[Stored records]

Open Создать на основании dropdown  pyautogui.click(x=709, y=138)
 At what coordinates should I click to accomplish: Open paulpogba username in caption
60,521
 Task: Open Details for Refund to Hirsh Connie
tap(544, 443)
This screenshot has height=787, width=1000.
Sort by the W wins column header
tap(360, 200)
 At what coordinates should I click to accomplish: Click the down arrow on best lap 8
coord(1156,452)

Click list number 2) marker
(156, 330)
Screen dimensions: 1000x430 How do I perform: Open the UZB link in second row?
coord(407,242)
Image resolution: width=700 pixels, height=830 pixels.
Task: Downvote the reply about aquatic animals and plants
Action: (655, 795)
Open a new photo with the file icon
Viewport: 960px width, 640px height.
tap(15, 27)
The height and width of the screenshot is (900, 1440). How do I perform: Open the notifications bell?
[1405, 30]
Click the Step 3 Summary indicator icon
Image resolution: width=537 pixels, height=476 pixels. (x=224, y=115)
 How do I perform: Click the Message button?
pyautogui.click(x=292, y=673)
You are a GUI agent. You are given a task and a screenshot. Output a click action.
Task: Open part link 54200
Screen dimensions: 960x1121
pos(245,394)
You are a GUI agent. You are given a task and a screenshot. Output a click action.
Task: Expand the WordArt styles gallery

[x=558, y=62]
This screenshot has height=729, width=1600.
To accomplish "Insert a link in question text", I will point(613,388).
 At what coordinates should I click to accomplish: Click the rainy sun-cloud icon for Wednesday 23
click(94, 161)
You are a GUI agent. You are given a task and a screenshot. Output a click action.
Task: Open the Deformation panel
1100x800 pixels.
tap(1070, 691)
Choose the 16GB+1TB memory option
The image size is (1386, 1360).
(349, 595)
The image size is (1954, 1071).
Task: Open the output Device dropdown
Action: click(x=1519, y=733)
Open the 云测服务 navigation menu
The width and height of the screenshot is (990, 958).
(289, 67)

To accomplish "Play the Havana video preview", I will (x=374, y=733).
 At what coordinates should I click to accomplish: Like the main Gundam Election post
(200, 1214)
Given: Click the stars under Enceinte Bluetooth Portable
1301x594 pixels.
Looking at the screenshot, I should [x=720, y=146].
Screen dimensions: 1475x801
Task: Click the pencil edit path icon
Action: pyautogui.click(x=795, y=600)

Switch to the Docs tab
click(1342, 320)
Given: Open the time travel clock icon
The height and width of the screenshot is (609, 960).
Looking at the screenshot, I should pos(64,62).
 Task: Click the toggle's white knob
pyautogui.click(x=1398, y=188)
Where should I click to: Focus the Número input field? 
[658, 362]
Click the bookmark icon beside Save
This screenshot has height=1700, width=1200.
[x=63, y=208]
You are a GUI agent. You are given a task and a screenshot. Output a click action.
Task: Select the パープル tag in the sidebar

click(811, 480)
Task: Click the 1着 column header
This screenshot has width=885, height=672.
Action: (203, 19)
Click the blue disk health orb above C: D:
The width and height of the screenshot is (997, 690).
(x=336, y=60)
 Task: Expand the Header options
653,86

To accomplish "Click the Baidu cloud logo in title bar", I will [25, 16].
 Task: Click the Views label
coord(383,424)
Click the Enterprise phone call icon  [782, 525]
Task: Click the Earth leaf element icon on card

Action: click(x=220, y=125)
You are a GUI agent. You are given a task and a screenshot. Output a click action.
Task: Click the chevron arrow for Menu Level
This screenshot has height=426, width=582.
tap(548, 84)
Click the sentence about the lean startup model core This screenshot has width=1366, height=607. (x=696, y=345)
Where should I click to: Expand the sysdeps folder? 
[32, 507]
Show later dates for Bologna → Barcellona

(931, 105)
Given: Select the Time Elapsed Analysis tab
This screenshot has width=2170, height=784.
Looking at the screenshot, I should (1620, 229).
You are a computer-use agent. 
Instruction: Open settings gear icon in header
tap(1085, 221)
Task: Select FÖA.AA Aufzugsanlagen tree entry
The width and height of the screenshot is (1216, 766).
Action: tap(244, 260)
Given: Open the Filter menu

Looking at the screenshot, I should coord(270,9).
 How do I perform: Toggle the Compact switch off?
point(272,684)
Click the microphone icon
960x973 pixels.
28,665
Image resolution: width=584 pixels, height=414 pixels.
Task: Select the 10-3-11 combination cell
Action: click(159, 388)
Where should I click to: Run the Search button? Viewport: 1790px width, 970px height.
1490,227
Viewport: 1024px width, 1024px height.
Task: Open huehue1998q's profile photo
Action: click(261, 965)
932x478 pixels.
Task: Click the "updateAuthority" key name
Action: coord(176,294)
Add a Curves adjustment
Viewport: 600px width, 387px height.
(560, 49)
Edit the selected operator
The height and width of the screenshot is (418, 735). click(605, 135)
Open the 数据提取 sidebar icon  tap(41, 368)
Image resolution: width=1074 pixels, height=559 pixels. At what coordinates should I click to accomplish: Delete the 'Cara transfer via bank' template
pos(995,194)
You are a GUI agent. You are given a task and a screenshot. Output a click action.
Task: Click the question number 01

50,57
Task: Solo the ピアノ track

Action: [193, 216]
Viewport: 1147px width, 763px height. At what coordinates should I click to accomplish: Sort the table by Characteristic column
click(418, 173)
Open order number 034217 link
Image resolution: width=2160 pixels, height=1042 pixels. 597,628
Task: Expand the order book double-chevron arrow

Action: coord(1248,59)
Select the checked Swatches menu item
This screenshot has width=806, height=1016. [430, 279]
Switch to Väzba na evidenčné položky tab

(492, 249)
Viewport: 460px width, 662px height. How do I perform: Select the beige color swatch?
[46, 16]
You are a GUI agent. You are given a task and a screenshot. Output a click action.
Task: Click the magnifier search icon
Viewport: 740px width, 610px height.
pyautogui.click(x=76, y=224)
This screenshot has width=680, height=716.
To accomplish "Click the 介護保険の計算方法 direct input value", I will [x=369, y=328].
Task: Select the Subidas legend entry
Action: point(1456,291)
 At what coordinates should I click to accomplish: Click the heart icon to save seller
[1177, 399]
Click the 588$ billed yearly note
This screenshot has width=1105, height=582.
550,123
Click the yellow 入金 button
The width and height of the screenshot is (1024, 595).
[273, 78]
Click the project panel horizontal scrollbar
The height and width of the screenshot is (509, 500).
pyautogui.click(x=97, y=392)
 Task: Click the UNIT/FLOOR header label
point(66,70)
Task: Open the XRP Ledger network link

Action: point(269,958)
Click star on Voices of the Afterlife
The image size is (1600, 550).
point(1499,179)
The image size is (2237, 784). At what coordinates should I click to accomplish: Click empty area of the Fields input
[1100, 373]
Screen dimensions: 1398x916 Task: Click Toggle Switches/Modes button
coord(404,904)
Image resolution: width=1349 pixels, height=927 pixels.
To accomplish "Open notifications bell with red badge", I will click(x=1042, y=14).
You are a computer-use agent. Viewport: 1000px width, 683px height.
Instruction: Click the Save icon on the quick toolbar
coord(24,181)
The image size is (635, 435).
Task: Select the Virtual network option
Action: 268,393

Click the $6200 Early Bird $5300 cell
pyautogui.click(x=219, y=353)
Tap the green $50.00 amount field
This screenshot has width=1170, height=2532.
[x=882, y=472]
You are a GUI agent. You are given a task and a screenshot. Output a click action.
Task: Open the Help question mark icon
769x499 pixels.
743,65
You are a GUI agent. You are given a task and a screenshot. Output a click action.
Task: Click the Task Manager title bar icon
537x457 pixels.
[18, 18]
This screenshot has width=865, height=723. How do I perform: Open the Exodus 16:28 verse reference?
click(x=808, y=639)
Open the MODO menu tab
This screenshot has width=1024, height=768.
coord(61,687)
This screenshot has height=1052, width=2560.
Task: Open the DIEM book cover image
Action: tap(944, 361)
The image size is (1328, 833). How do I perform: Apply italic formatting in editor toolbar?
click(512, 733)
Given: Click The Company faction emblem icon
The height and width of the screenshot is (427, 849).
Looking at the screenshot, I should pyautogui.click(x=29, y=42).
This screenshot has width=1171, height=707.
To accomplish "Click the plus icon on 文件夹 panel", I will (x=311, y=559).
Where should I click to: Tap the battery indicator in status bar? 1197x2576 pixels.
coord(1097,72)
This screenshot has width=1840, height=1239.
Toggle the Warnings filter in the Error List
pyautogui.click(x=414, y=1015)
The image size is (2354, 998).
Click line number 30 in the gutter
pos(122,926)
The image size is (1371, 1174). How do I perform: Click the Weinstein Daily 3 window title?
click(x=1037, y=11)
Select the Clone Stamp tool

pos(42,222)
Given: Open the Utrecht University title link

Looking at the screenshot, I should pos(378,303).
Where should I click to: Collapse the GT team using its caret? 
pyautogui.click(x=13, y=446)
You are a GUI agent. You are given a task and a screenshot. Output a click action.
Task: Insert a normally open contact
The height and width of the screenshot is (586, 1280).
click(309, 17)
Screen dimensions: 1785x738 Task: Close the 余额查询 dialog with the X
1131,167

__Exercise description__.
Where a line of the entries above holds the word "Insert", return that line.

__Answer area__.
To accomplish "Insert a link in question text", I will point(613,388).
Task: Insert a normally open contact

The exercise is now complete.